═══ Exercise material ═══
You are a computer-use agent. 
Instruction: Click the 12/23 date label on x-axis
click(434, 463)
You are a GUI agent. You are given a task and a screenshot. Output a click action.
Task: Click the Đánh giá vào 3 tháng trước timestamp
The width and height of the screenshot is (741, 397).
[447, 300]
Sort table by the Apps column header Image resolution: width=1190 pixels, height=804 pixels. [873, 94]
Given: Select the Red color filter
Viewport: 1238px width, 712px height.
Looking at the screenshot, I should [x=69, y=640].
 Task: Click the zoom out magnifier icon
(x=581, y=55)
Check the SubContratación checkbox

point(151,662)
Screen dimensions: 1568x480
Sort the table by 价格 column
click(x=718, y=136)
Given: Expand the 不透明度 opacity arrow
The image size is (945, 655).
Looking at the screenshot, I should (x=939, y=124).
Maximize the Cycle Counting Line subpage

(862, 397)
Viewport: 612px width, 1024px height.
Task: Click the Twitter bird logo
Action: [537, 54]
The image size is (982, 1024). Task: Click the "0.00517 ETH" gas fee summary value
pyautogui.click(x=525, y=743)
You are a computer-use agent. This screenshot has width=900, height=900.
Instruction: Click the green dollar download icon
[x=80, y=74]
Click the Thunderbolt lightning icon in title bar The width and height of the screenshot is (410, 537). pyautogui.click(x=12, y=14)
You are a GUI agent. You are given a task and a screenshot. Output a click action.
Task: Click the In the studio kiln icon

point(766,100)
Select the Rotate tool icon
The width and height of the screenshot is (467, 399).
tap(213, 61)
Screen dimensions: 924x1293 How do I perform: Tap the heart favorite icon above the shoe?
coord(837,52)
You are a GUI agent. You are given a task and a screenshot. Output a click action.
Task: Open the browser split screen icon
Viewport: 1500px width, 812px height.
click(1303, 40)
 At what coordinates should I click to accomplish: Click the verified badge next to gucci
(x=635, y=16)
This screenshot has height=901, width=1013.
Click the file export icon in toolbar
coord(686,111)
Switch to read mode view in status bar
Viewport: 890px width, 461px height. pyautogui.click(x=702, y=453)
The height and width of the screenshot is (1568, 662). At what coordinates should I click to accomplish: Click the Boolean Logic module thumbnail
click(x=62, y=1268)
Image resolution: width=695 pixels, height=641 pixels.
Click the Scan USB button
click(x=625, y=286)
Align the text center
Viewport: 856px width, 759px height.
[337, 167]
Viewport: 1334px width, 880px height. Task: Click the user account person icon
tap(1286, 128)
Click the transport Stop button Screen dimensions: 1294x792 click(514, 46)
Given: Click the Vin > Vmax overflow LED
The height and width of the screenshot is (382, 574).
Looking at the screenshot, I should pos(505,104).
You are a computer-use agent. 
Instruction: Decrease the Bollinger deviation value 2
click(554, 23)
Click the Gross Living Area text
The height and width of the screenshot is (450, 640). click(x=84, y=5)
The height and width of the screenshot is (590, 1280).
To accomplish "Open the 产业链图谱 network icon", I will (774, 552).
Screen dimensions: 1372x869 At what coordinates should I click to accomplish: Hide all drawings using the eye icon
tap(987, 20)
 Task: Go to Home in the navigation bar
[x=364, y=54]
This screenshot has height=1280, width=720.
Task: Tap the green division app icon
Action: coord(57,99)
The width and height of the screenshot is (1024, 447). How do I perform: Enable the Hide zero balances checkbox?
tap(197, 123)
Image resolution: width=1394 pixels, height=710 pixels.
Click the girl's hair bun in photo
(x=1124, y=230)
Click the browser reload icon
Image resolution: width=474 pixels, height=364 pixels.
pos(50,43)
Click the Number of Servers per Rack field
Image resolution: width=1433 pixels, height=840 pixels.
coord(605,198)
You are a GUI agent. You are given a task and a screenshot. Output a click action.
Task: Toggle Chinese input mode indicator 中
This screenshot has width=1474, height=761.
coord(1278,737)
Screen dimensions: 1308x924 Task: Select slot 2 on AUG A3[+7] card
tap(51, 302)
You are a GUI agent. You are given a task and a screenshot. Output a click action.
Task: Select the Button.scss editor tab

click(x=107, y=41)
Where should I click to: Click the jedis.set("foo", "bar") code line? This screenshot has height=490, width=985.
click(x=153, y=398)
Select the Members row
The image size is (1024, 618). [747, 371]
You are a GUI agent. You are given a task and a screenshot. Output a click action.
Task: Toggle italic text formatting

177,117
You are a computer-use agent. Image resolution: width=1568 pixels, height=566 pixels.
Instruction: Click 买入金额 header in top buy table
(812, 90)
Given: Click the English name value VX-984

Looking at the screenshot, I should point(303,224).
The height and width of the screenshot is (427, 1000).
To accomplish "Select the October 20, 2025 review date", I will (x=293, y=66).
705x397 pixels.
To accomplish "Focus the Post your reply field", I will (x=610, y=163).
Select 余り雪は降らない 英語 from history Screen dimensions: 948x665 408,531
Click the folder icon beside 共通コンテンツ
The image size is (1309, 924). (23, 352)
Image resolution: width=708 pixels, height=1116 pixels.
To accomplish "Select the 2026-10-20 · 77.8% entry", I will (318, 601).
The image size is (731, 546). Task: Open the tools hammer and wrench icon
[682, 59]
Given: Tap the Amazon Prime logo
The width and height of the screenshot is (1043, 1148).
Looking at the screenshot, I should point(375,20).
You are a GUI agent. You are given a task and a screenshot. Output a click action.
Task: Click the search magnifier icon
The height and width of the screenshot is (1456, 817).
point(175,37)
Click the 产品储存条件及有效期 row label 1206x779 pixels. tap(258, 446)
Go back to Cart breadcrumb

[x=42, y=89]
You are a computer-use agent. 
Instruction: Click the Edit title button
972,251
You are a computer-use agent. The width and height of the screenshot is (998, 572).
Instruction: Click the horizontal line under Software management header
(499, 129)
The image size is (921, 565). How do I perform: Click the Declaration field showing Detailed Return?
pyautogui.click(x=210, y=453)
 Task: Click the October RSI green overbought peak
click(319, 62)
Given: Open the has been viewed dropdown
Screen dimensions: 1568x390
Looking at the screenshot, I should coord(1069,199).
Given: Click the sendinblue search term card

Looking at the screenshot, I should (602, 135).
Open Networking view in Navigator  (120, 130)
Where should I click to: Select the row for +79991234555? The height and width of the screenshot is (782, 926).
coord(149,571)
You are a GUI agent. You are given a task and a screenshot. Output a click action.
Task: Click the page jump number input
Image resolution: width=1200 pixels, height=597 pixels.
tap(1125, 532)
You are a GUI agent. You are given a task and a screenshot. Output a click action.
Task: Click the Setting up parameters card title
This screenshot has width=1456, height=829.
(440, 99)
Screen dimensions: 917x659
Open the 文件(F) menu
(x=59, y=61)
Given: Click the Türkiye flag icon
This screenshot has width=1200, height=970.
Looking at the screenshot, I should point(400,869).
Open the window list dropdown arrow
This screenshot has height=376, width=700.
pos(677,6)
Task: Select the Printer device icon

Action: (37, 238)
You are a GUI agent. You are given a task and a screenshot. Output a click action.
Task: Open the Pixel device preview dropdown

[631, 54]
═══
### Goal of the exercise
The reply should contain all of the entries exactly as shown above.

### Task solution
You are a computer-use agent. 
Instruction: Click the 12/23 date label on x-axis
click(434, 463)
You are a GUI agent. You are given a task and a screenshot. Output a click action.
Task: Click the Đánh giá vào 3 tháng trước timestamp
The width and height of the screenshot is (741, 397).
[447, 300]
Sort table by the Apps column header Image resolution: width=1190 pixels, height=804 pixels. [873, 94]
Given: Select the Red color filter
Viewport: 1238px width, 712px height.
Looking at the screenshot, I should [x=69, y=640].
 Task: Click the zoom out magnifier icon
(x=581, y=55)
Check the SubContratación checkbox

point(151,662)
Screen dimensions: 1568x480
Sort the table by 价格 column
click(x=718, y=136)
Given: Expand the 不透明度 opacity arrow
The image size is (945, 655).
Looking at the screenshot, I should (x=939, y=124).
Maximize the Cycle Counting Line subpage

(862, 397)
Viewport: 612px width, 1024px height.
Task: Click the Twitter bird logo
Action: [537, 54]
The image size is (982, 1024). Task: Click the "0.00517 ETH" gas fee summary value
pyautogui.click(x=525, y=743)
You are a computer-use agent. This screenshot has width=900, height=900.
Instruction: Click the green dollar download icon
[x=80, y=74]
Click the Thunderbolt lightning icon in title bar The width and height of the screenshot is (410, 537). pyautogui.click(x=12, y=14)
You are a GUI agent. You are given a task and a screenshot. Output a click action.
Task: Click the In the studio kiln icon

point(766,100)
Select the Rotate tool icon
The width and height of the screenshot is (467, 399).
tap(213, 61)
Screen dimensions: 924x1293 How do I perform: Tap the heart favorite icon above the shoe?
coord(837,52)
You are a GUI agent. You are given a task and a screenshot. Output a click action.
Task: Open the browser split screen icon
Viewport: 1500px width, 812px height.
click(1303, 40)
 At what coordinates should I click to accomplish: Click the verified badge next to gucci
(x=635, y=16)
This screenshot has height=901, width=1013.
Click the file export icon in toolbar
coord(686,111)
Switch to read mode view in status bar
Viewport: 890px width, 461px height. pyautogui.click(x=702, y=453)
The height and width of the screenshot is (1568, 662). At what coordinates should I click to accomplish: Click the Boolean Logic module thumbnail
click(x=62, y=1268)
Image resolution: width=695 pixels, height=641 pixels.
Click the Scan USB button
click(x=625, y=286)
Align the text center
Viewport: 856px width, 759px height.
[337, 167]
Viewport: 1334px width, 880px height. Task: Click the user account person icon
tap(1286, 128)
Click the transport Stop button Screen dimensions: 1294x792 click(514, 46)
Given: Click the Vin > Vmax overflow LED
The height and width of the screenshot is (382, 574).
Looking at the screenshot, I should pos(505,104).
You are a computer-use agent. 
Instruction: Decrease the Bollinger deviation value 2
click(554, 23)
Click the Gross Living Area text
The height and width of the screenshot is (450, 640). click(x=84, y=5)
The height and width of the screenshot is (590, 1280).
To accomplish "Open the 产业链图谱 network icon", I will (774, 552).
Screen dimensions: 1372x869 At what coordinates should I click to accomplish: Hide all drawings using the eye icon
tap(987, 20)
 Task: Go to Home in the navigation bar
[x=364, y=54]
This screenshot has height=1280, width=720.
Task: Tap the green division app icon
Action: coord(57,99)
The width and height of the screenshot is (1024, 447). How do I perform: Enable the Hide zero balances checkbox?
tap(197, 123)
Image resolution: width=1394 pixels, height=710 pixels.
Click the girl's hair bun in photo
(x=1124, y=230)
Click the browser reload icon
Image resolution: width=474 pixels, height=364 pixels.
pos(50,43)
Click the Number of Servers per Rack field
Image resolution: width=1433 pixels, height=840 pixels.
coord(605,198)
You are a GUI agent. You are given a task and a screenshot. Output a click action.
Task: Toggle Chinese input mode indicator 中
This screenshot has width=1474, height=761.
coord(1278,737)
Screen dimensions: 1308x924 Task: Select slot 2 on AUG A3[+7] card
tap(51, 302)
You are a GUI agent. You are given a task and a screenshot. Output a click action.
Task: Select the Button.scss editor tab

click(x=107, y=41)
Where should I click to: Click the jedis.set("foo", "bar") code line? This screenshot has height=490, width=985.
click(x=153, y=398)
Select the Members row
The image size is (1024, 618). [747, 371]
You are a GUI agent. You are given a task and a screenshot. Output a click action.
Task: Toggle italic text formatting

177,117
You are a computer-use agent. Image resolution: width=1568 pixels, height=566 pixels.
Instruction: Click 买入金额 header in top buy table
(812, 90)
Given: Click the English name value VX-984

Looking at the screenshot, I should point(303,224).
The height and width of the screenshot is (427, 1000).
To accomplish "Select the October 20, 2025 review date", I will (x=293, y=66).
705x397 pixels.
To accomplish "Focus the Post your reply field", I will (x=610, y=163).
Select 余り雪は降らない 英語 from history Screen dimensions: 948x665 408,531
Click the folder icon beside 共通コンテンツ
The image size is (1309, 924). (23, 352)
Image resolution: width=708 pixels, height=1116 pixels.
To accomplish "Select the 2026-10-20 · 77.8% entry", I will (318, 601).
The image size is (731, 546). Task: Open the tools hammer and wrench icon
[682, 59]
Given: Tap the Amazon Prime logo
The width and height of the screenshot is (1043, 1148).
Looking at the screenshot, I should point(375,20).
You are a GUI agent. You are given a task and a screenshot. Output a click action.
Task: Click the search magnifier icon
The height and width of the screenshot is (1456, 817).
point(175,37)
Click the 产品储存条件及有效期 row label 1206x779 pixels. tap(258, 446)
Go back to Cart breadcrumb

[x=42, y=89]
You are a computer-use agent. 
Instruction: Click the Edit title button
972,251
You are a computer-use agent. The width and height of the screenshot is (998, 572).
Instruction: Click the horizontal line under Software management header
(499, 129)
The image size is (921, 565). How do I perform: Click the Declaration field showing Detailed Return?
pyautogui.click(x=210, y=453)
 Task: Click the October RSI green overbought peak
click(319, 62)
Given: Open the has been viewed dropdown
Screen dimensions: 1568x390
Looking at the screenshot, I should coord(1069,199).
Given: Click the sendinblue search term card

Looking at the screenshot, I should (602, 135).
Open Networking view in Navigator  (120, 130)
Where should I click to: Select the row for +79991234555? The height and width of the screenshot is (782, 926).
coord(149,571)
You are a GUI agent. You are given a task and a screenshot. Output a click action.
Task: Click the page jump number input
Image resolution: width=1200 pixels, height=597 pixels.
tap(1125, 532)
You are a GUI agent. You are given a task and a screenshot. Output a click action.
Task: Click the Setting up parameters card title
This screenshot has width=1456, height=829.
(440, 99)
Screen dimensions: 917x659
Open the 文件(F) menu
(x=59, y=61)
Given: Click the Türkiye flag icon
This screenshot has width=1200, height=970.
Looking at the screenshot, I should point(400,869).
Open the window list dropdown arrow
This screenshot has height=376, width=700.
pos(677,6)
Task: Select the Printer device icon

Action: (37, 238)
You are a GUI agent. You are given a task and a screenshot. Output a click action.
Task: Open the Pixel device preview dropdown

[631, 54]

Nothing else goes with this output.